A man packs his IceMule cooler prior to hitting the trail.

How to Make Ice Last Longer in Your Cooler

How to Make Ice Last Longer in Your Cooler

The science of cooler stewardship—i.e. taking care of your cooler—has reached its zenith. Why? Because anyone who will spend $100 or more on a cooler is going to do his or her research! These newer coolers aren’t as high maintenance as old-school Coleman’s and will keep ice fresh for days on end, but they still require care and common sense to make sure your gear is performing at a high-level at all times.

Get It Cold

A tin bucket filled with ice and a few beers.

Coolers, like all things in existence, are subject to the laws of thermodynamics. The first law of thermodynamics states that energy is conserved, but can alter form. At the same time, the principle of entropy (the tendency for things to erode into chaos) is at work, which is expressed in the second law of thermodynamics.

In other words, everything will decline and decay. Ice is subject to entropy and will turn to water, just like your gear will deteriorate if you don’t take proper care of it.

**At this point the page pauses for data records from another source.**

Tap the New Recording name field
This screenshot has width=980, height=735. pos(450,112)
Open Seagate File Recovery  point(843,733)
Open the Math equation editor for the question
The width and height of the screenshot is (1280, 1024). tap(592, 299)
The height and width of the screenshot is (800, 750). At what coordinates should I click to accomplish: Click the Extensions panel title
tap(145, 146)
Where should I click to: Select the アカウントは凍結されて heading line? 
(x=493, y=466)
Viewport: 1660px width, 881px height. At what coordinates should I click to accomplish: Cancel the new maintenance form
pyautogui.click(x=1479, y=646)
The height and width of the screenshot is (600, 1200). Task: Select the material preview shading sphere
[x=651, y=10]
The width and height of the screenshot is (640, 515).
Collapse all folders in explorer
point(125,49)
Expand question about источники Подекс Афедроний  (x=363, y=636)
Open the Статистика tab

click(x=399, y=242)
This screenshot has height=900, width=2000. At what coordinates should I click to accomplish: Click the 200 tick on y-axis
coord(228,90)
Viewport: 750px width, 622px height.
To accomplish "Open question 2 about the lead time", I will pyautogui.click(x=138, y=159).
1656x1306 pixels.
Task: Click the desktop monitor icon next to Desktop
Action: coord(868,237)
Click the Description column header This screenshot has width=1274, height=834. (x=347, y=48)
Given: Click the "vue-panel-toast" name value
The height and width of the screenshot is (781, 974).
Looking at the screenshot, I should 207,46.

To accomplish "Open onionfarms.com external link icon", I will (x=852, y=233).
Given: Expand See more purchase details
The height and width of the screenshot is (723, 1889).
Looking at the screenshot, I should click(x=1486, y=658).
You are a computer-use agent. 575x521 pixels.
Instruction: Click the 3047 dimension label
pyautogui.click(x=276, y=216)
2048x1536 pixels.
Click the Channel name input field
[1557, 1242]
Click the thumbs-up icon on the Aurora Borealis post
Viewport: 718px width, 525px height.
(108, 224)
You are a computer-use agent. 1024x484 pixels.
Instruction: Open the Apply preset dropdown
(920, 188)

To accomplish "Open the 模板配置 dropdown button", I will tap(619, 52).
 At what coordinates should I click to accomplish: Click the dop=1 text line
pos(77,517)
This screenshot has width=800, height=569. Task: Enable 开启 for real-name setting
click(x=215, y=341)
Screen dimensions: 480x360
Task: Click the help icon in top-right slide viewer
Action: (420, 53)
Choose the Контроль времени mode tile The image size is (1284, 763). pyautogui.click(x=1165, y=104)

When you consider how to make ice last longer, you must have a certain critical mass of ice in the first place. With only 14 ice cubes in your cooler, you’ll have a warmer temp and therefore the ice will melt faster.

In addition, freeze any items you can before placing in the cooler. Leave your cooler (empty, obviously) outside, in a walk-in cooler, or in the coldest part of your house prior to packing it.

Keep It Shut

IceMule coolers get packed in the back of the car.

Each time you open your cooler, the outside temperature seeps in. If you’ve ever cooked using a crock pot, the same principle applies: each time you open it you affect the internal temperature. In the case of the crock pot, you will lower the cooking temperature slightly and it takes time for the crock pot to regain its original (high) temp.

With a cooler, you are raising the temperature slightly when that lid opens and, depending on how long it stays open, the ice is going to have to “work” (i.e. use energy, or melt) to get everything back to cold.

The cooler is never going to be any colder than when you first dumped two bags of ice into it. As soon as you add drinks and food, the cooler temperature goes up. Each time you open it, the temperature rises, slightly. This is truer, of course, if you are beach camping in Texas than if you are hunting in the Maine woods in fall. 

Pack It Correctly

IceMule coolers sit next to a canoe on the shore of a lake.

The more stuff you cram in there, the less ice you can put in. The mass of the ice will compete with the mass of your goods, so in general try to keep the ratio to at least half. Your food and drink should take up no more than half the cooler—the other half should be ice.

When it comes to beverages, you can add some “non-chilled” ones later. Again, when adding items later on—the hotter they are, the more they will melt your ice. When considering how to make ice last longer, keep in mind that adding one hot can of beer can have a big impact.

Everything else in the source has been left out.